After that line i expect:

>  >  >  >  >  >  >  enter 5 (#NCName)

similar like line 4 (in your trace)

from compiler.

Hywan commented on May 16, 2024

@flip111 It's not only about performances here, but your AST will have one leaves per “char”, which does not make any sense, but ok, anyway, you will see.

We should have the same trace, exactly. The compiler is deterministic. How do you get the trace?

from compiler.

flip111 commented on May 16, 2024

@Hywan in IRC you say:
::token:: will consume the token but it will not be present in the AST, while <token> will consume the token and it will be present in the AST.
Since i use ::NameStartChar:: and not <NameStartChar> individual chars should NOT be present in the AST by themselves?

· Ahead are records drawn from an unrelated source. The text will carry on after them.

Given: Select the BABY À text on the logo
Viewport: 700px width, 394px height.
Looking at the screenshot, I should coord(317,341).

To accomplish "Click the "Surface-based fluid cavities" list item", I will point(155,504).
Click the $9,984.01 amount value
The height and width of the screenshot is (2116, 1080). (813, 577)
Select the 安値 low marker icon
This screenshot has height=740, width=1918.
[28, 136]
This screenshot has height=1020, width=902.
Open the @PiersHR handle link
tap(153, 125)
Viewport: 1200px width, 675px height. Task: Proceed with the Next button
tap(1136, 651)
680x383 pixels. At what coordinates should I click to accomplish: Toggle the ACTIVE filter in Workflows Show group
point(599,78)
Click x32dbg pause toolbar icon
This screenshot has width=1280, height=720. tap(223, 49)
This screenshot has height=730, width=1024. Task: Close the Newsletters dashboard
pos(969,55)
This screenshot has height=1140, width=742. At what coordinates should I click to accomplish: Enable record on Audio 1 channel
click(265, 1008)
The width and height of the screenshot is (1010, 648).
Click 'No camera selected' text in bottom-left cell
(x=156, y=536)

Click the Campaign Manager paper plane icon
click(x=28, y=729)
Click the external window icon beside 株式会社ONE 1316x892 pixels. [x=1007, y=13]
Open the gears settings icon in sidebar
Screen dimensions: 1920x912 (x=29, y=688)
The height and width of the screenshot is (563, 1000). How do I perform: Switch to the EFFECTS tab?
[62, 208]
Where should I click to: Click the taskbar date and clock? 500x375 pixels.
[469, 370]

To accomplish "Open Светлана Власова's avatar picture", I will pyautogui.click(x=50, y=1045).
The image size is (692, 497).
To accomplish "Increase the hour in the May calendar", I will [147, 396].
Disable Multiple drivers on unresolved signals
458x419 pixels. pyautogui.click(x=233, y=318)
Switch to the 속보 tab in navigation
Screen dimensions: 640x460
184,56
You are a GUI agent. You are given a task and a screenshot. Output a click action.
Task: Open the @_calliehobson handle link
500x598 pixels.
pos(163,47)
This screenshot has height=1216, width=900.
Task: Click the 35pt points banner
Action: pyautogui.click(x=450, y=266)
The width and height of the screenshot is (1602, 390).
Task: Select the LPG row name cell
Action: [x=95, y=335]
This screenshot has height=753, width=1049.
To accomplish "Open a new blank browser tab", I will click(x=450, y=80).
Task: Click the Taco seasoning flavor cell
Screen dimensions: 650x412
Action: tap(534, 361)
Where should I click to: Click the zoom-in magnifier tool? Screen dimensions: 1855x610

At least how i understand???

I get the trace with the command that you showed me on the command line (compiler shell with dump command) .. unfortunately i can not get to that computer right now, so i will report back on that.

from compiler.

Hywan commented on May 16, 2024

Yes, <token> will be present in the AST while ::token:: will just be consumed.

from compiler.

flip111 commented on May 16, 2024

I have the command i use, it's bin\hoa compiler:pp src/case.pp src/case.ebnf -v dump -s -t

from compiler.

Hywan commented on May 16, 2024

And the grammar is identical with the one you gave me?

from compiler.

flip111 commented on May 16, 2024

I might have pasted a SLIGHTLY different version of the trace, i get the same trace now as you. But the original problem stays the same.

from compiler.

Hywan commented on May 16, 2024

Well, we can't do that. It is part to you to write the grammar is order to remove those ambiguity. This is top-down parser, so I can't solve your issue without rewriting the grammar ;-).

from compiler.

flip111 commented on May 16, 2024

Ok but the compiler gives me no information on why it makes this choice, so it becomes really hard for grammar writers. I think the solution is indeed to rewrite the grammar. But i like to program not in a style of "trial & error" but to know why something goes in a certain way.

from compiler.

Hywan commented on May 16, 2024

These is no error. You have two paths. The first one is used because this is a top-down parser. Also, all of this happens because your grammar is not well-written… :-).

from compiler.

flip111 commented on May 16, 2024

It's not the compiler error, but my error in writing the grammar in this way. What do you mean with "the first one is used"? The rule #SequenceOrDifference comes after #NCName.

from compiler.

Hywan commented on May 16, 2024

Not if you unfold the paths. Try to see. Unfold the whole grammar.

from compiler.

flip111 commented on May 16, 2024

So you are saying it will always try to match things higher up in the hierarchy, rather then lower elements?

from compiler.

Hywan commented on May 16, 2024

Normally no. I didn't look your example in details but the behavior is as expected. Just change your grammar ;-).

from compiler.

Hywan commented on May 16, 2024

Is the issue closed?

from compiler.

flip111 commented on May 16, 2024

No not yet, as we discussed i will make a PR first to add support to shows paths to the compiler, then i will continue to debug this issue

from compiler.

flip111 commented on May 16, 2024

Ok so it took 3 months and it was really difficult, but the PR is ready here #22 i will await comments on this PR first.

from compiler.

flip111 commented on May 16, 2024

So i unfolded all the paths, but actually there is not much to unfold. The possible path that is taken is this:

1: NameStartChar > NameStartChar * > Production_a > NameStartChar > NameStartChar * > ( SequenceOrDifference_a > NameStartChar > NameStartChar * ) ?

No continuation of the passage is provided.